**Input material:**
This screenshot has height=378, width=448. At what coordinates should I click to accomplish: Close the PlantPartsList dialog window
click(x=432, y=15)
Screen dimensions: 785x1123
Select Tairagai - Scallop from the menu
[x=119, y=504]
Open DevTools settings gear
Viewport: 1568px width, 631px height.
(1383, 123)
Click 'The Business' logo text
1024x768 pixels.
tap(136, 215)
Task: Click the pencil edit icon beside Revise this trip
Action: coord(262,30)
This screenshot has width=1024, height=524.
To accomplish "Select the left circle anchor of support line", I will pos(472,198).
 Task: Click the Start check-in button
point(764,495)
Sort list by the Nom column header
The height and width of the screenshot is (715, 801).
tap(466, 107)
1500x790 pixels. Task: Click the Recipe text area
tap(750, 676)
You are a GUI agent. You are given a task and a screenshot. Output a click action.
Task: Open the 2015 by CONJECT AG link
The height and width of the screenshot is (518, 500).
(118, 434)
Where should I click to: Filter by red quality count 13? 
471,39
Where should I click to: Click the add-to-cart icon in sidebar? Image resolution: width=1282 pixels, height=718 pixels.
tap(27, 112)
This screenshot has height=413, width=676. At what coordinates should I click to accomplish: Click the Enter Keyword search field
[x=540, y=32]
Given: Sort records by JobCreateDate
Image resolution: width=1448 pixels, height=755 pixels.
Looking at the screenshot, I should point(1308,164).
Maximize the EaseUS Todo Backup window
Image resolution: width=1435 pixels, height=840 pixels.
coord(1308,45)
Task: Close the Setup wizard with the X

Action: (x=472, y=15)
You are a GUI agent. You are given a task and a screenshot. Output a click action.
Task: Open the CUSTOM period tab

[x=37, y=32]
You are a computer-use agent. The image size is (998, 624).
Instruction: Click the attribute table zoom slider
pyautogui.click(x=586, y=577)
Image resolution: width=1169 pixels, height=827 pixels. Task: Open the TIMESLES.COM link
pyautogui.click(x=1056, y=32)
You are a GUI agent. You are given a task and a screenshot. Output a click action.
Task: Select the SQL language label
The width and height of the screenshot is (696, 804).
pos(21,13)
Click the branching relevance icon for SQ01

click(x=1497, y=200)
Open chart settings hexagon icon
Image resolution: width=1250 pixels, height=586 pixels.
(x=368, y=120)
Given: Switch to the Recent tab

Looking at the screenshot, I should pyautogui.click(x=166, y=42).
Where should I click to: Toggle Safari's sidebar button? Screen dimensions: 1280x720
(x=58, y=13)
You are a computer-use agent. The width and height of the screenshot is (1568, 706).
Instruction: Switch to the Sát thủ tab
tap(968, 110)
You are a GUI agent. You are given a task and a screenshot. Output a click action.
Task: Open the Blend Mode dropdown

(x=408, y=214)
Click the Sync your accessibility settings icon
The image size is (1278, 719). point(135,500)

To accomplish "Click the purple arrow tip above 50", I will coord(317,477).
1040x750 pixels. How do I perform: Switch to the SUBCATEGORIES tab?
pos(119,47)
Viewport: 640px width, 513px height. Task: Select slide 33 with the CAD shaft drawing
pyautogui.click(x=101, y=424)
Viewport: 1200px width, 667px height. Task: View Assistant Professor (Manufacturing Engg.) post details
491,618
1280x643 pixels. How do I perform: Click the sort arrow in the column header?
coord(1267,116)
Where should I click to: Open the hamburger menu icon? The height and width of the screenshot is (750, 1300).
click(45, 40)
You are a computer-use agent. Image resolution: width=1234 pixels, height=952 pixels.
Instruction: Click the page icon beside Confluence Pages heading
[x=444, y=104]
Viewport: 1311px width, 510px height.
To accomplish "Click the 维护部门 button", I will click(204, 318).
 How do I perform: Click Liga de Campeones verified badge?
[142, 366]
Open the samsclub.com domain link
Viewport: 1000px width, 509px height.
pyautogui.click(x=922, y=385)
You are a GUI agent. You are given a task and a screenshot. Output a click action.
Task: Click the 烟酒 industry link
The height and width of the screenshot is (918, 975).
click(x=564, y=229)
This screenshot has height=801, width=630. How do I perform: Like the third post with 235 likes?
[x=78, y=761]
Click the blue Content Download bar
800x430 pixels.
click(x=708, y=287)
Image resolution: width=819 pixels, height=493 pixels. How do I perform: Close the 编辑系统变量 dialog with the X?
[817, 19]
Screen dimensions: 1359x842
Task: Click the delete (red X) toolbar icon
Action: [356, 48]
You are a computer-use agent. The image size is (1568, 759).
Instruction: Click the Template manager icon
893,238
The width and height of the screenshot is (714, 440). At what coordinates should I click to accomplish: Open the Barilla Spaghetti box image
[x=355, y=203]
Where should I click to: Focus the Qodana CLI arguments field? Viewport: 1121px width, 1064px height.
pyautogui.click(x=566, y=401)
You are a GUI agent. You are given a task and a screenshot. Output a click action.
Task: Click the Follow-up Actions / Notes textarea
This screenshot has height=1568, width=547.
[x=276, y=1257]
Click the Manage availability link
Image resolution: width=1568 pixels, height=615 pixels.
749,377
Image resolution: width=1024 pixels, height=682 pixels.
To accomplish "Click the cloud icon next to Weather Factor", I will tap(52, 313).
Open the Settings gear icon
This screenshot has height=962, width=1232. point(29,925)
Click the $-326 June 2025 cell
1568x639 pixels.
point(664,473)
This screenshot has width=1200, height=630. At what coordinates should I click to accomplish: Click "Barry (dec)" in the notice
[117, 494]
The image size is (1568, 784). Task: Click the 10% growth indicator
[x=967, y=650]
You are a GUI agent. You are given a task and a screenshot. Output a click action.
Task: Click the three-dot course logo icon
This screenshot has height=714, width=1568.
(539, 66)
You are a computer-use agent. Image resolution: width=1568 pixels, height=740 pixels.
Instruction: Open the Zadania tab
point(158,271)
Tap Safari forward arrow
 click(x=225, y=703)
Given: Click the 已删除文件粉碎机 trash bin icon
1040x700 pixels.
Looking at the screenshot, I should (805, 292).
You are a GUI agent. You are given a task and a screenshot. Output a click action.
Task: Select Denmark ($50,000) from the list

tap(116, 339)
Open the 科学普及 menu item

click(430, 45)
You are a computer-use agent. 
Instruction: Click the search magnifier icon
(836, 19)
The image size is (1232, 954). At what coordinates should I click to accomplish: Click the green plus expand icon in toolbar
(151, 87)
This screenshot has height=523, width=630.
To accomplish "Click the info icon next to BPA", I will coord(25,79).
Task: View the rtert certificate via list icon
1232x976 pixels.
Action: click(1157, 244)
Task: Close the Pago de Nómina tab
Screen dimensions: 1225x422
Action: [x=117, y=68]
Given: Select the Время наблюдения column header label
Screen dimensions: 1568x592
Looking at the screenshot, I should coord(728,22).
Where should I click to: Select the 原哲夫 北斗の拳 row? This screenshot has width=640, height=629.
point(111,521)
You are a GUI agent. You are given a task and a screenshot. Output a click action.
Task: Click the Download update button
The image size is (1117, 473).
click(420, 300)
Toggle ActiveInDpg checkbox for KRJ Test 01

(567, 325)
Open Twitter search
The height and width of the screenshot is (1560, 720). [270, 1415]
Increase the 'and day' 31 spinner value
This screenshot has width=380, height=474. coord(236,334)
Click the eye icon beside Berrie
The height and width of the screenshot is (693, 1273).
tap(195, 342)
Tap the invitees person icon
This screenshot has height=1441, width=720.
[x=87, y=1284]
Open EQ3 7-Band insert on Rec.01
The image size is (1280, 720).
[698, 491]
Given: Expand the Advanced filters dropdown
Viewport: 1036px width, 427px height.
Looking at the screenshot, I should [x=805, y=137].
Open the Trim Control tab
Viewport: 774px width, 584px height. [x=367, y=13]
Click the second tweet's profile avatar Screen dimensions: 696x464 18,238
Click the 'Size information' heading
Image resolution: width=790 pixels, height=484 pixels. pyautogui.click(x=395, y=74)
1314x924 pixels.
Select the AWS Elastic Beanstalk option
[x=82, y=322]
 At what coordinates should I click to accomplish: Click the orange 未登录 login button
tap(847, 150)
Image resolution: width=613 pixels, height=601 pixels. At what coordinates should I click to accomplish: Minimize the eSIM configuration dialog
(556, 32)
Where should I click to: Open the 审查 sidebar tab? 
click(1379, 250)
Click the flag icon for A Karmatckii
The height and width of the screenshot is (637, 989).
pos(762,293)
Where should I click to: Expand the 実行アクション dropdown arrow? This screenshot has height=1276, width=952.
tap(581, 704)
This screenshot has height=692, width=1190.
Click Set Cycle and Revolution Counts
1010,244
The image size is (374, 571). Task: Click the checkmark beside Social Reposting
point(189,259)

**Work item:** The reply should consist solely of the number of lines in the records that include "Download".

**Solved exercise:** 2